たいやきさんは本を読む

臨床心理士・公認心理師の読書ブログ

(547冊)安藤俊介『はじめてのアンガーマネジメント実践ブック』☆☆

一番気に入ったことば「自分の感情に責任を持つ」

 

感情的になることは社会人として戒められることのように思われますが、実際の社会生活、仕事の上では感情抜きで理性的に他者とやりとりするのは理想論です。

 

怒りのみならず、哀しみや苦しみといったネガティブな感情は勿論、楽しみや喜びといったポジティブ感情も、社会の中で度が過ぎる表現をしたら「異常」とみなされます。

 

度が過ぎる、というのは程度(強度)の問題だけでなく、持続性や頻度、外的要因から受ける刺激に対する耐性も問題になります。

 

さて、この本はいくつか示唆に富む内容も含み、最後のアンガーマネジメントの内容40pは役に立つとも思いましたが、「怒りのタイプ」や「怒りの傾向」については内容が薄いように感じました。
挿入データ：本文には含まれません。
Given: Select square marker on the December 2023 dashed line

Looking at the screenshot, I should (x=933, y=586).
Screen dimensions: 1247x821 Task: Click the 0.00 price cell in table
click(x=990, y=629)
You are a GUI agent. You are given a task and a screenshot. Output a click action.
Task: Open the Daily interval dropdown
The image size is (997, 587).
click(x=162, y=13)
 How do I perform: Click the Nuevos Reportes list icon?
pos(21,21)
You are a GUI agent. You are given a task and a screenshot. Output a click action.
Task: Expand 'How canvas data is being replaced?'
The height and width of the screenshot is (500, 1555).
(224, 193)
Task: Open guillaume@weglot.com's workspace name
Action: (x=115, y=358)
ビジネス書故でしょうか。

 

怒りのタイプ分けは、根拠が示されてないし、誰でも当てはまるようなバーナム効果を狙ったもののように思えました。

 

怒りの傾向についても、豊臣秀吉が怒りの程度が高い人物などと、歴史上の人物を当てはめていますが、それってあくまでその人の一部を抜粋したに過ぎないでしょうとつっこみたくなりました。

 

著者はアンガーマネジメント協会の代表理事と肩書がありますが、この書籍の内容ではアンガーマネジメント自体が胡散臭い、内容の薄い、信用できないものであると示しているように思え、残念に思いました。

 

アンガーマネジメントについては、エビデンスが認められる認知行動療法を基にした著書があるので、そちらを参考にした方がよいと思います。